Las veces que coincidí con García Márquez no llevaba conmigo ningún libro suyo que pudiera autografiarme. Lo mismo me sucedió con José Saramago, a quien entrevisté durante horas en el hotel Presidente, de La Habana. A otros, desistí de pedirle una dedicatoria pudiendo haberlo hecho. Con el poeta brasileño Thiago de Melo me sucedió algo curioso. Concertamos una entrevista y acudí al encuentro con mi ejemplar de la selección de su poesía publicada con el sello de Casa de las Américas para que me lo firmara. No más lo vio, se antojó del libro. No conservaba —dijo—, ningún ejemplar de esa edición, y me pedía que se lo obsequiara. Pensé que bromeaba, pero no. Insistió cada vez con más fuerza: no tuve otra alternativa que ceder y terminé dedicándole al poeta su propio libro.
El campeón de las dedicatorias era Lezama Lima. No hay ninguna de ellas que parezca ocasional. Muchas de las que llamó después «Décimas de la querencia», en Fragmentos a su imán, o los poemas que incluyó en su «Primera glorieta de la amistad», en Dador, fueron antes dedicatorias de sus libros. Desde Enemigo rumor, tengo todos los libros de Lezama en ediciones príncipe, rareza de rareza, pues antes de 1959 las tiradas de sus obras no pasaban de 250-300 ejemplares y nananina de derecho de autor. Las costeaba el propio poeta para regalarlas a sus amigos o hacerlas llegar a creadores que admiraba. Todos están dedicados. Guardo además la colección de la revista Orígenes. Me la completaron en una suerte de ponina Cintio, Eliseo, Octavio y el propio Lezama. De Virgilio Piñera —de quien tengo casi todos sus libros—, no poseo ninguno dedicado.
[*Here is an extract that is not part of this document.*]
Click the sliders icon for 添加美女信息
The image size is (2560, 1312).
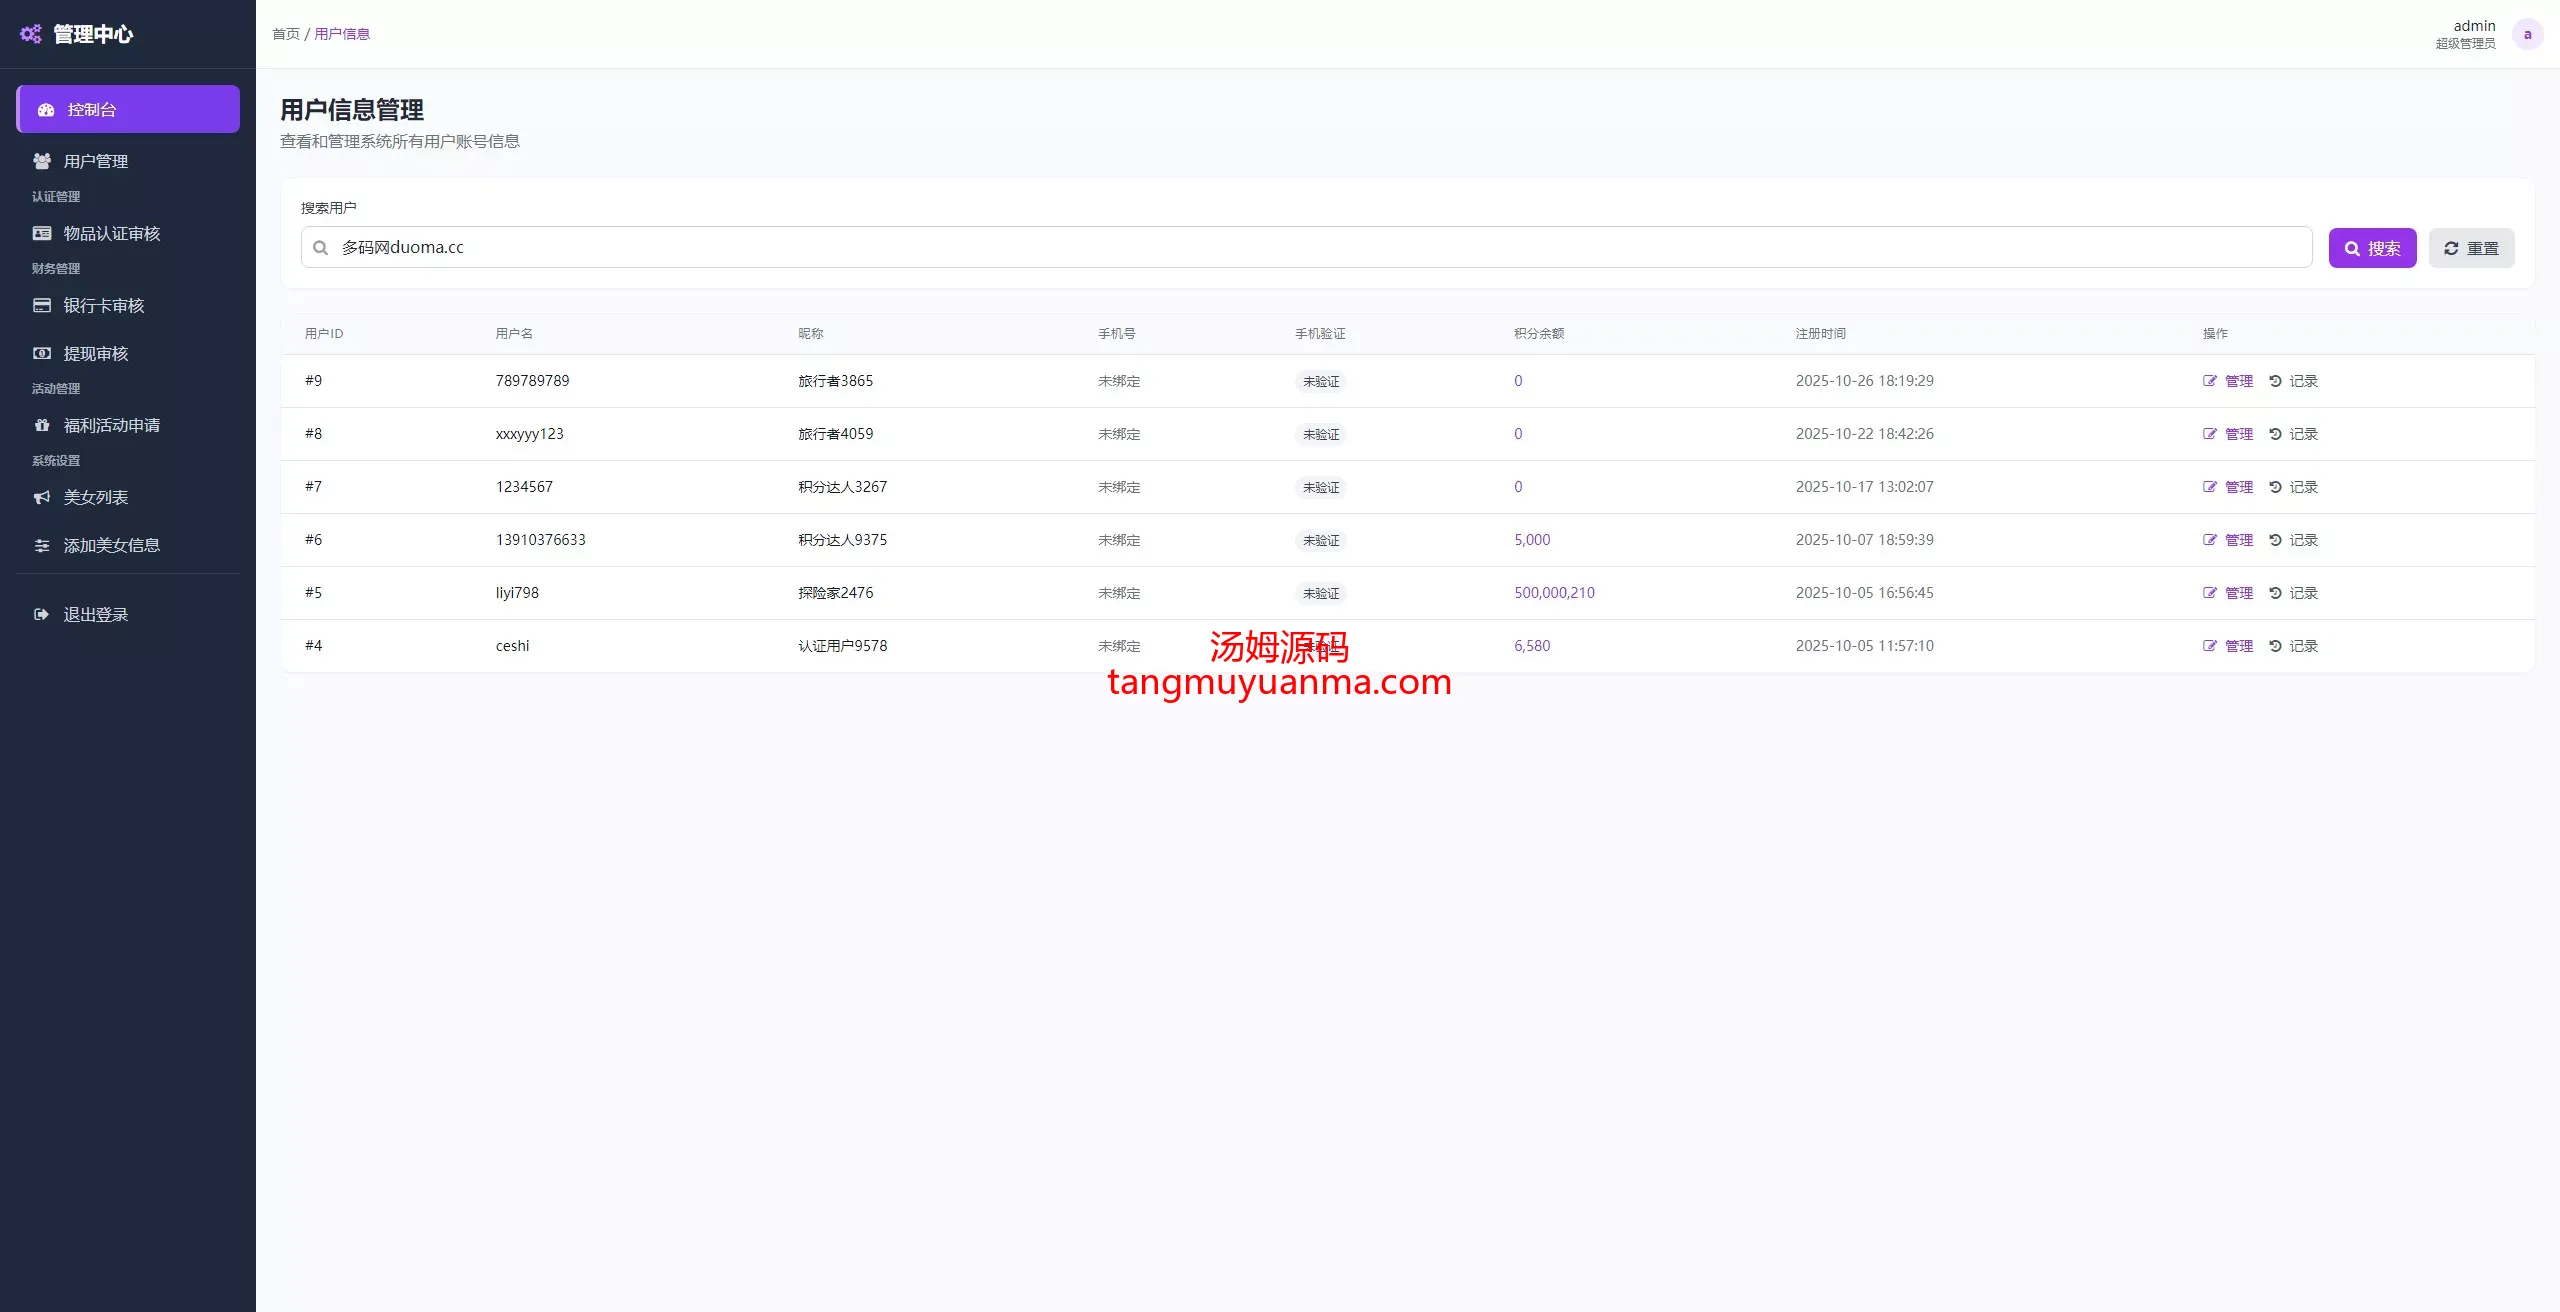(42, 545)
Dejo para el final un libro rarísimo y que pagué a precio de oro. Lo editó, en 1903, la Secretaria de Estado y Justicia de la República que es como se llamaba entonces al Ministerio de Relaciones Exteriores. Se titula Documentos internacionales referentes al reconocimiento de la República de Cuba, y contiene en edición facsimilar las cartas que, mandatarios de todo el mundo remitieron a Tomás Estrada Palma, nuestro primer presidente, para saludar el advenimiento del nuevo Estado.
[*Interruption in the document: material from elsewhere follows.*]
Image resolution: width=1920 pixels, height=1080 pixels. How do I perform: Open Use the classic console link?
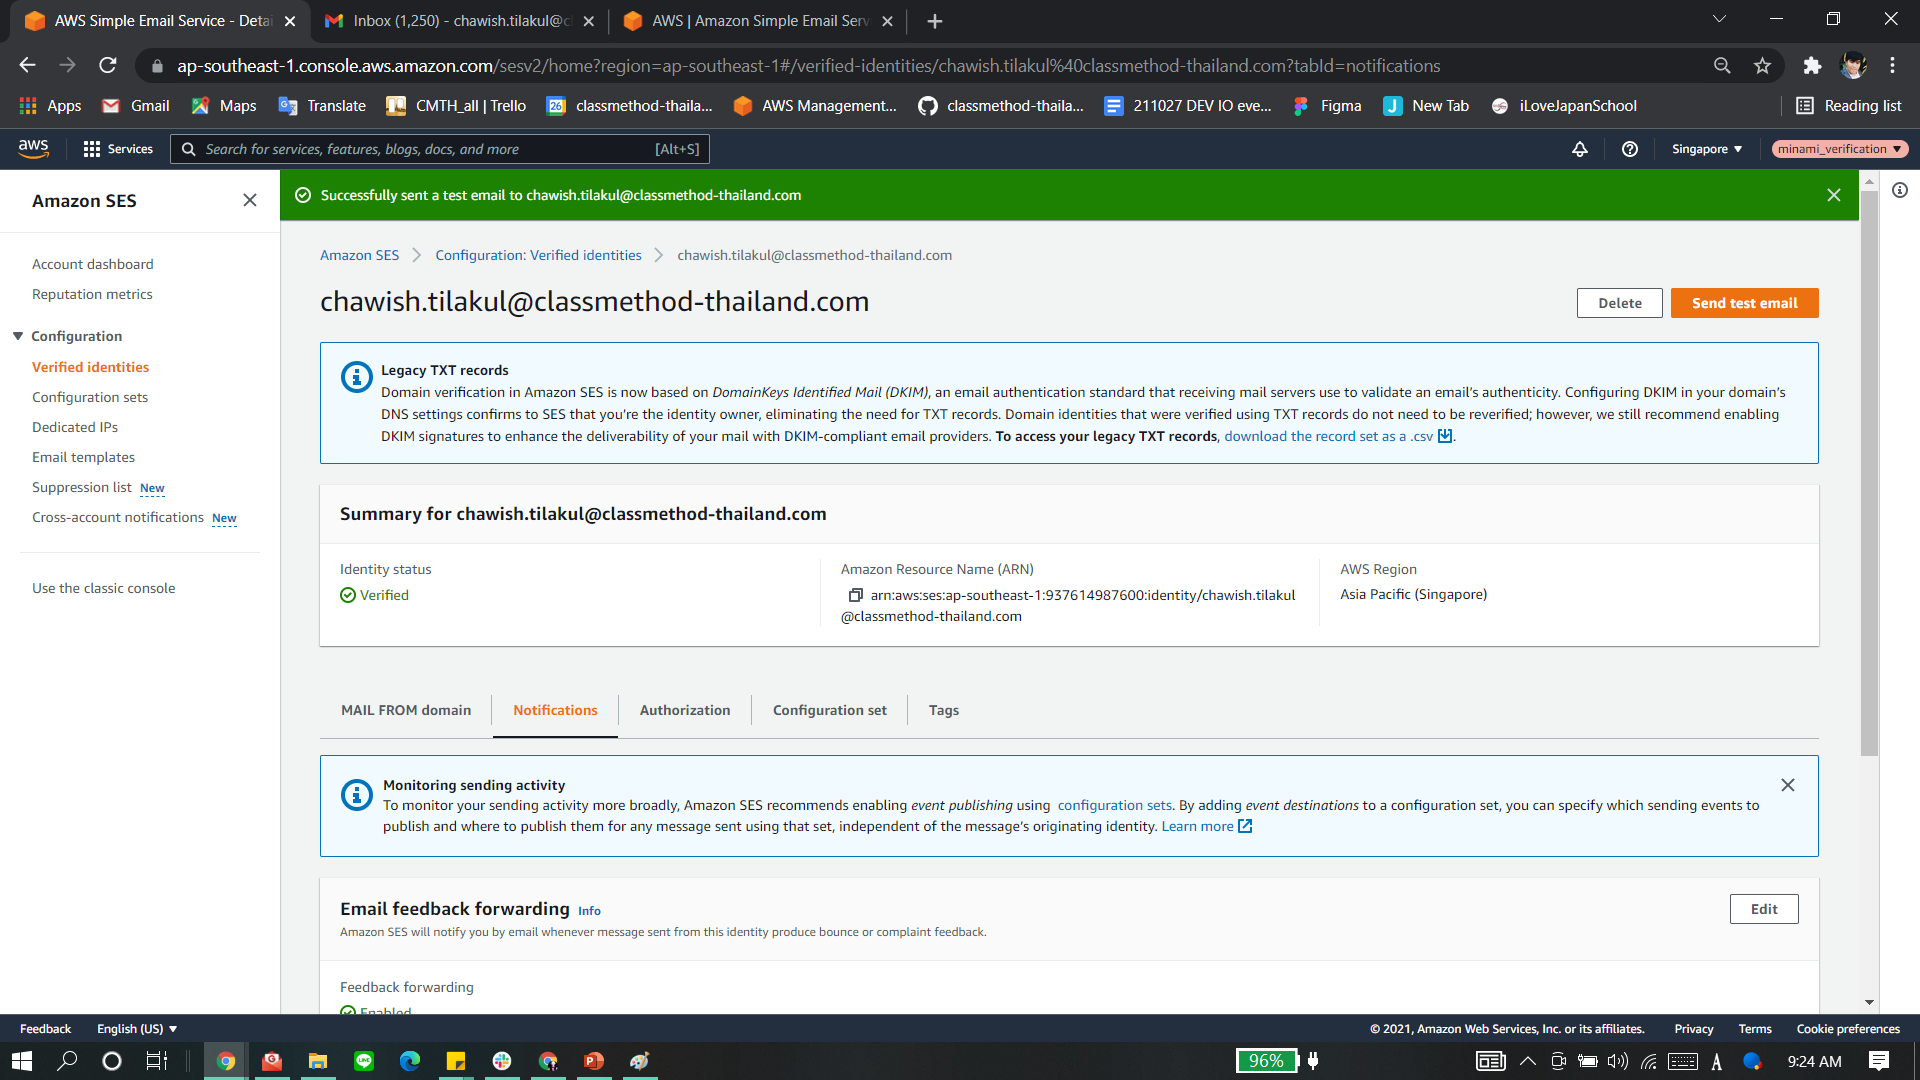pos(103,588)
Allí están las misivas, casi todas manuscritas —la máquina de escribir apenas se usaba en aquel momento— de Alfonso XIII, de España, el rey de Siam, del káiser Guillermo, de los emperadores de Austria, Japón y China, y de muchos presidentes, como Porfirio Díaz, de México.
La de Mutsuhito, dice: «Por la gracia del Cielo, Emperador de Japón, colocado en el Trono Imperial que ocupa la misma dinastía desde los tiempos más remotos…». La de Nicolás II se inicia con la enumeración de todos los títulos que respaldaban la autoridad del Emperador y Autócrata de todas las Rusias: más de quince renglones de texto. La del emperador de China está fechada en Pekín, «el dia duodécimo del octavo mes del año vigésimo de Kwang Sü», que es una forma larga de aludir al 13 de septiembre de 1902.
Un libro que, por momentos, puede resultar monótono, pero que emociona al dar a conocer cuántos Estados de todas partes reconocieron al nuestro en su nacimiento.
Y basta. Habar sobre libros siempre es grato. Decía Kant que cuando uno no sabía de qué hablar, resultaba prudente hacerlo sobre el estado del tiempo. O sobre libros, digo yo, que hoy me sacaron el apuro de la página en blanco y permitieron que llenara este espacio.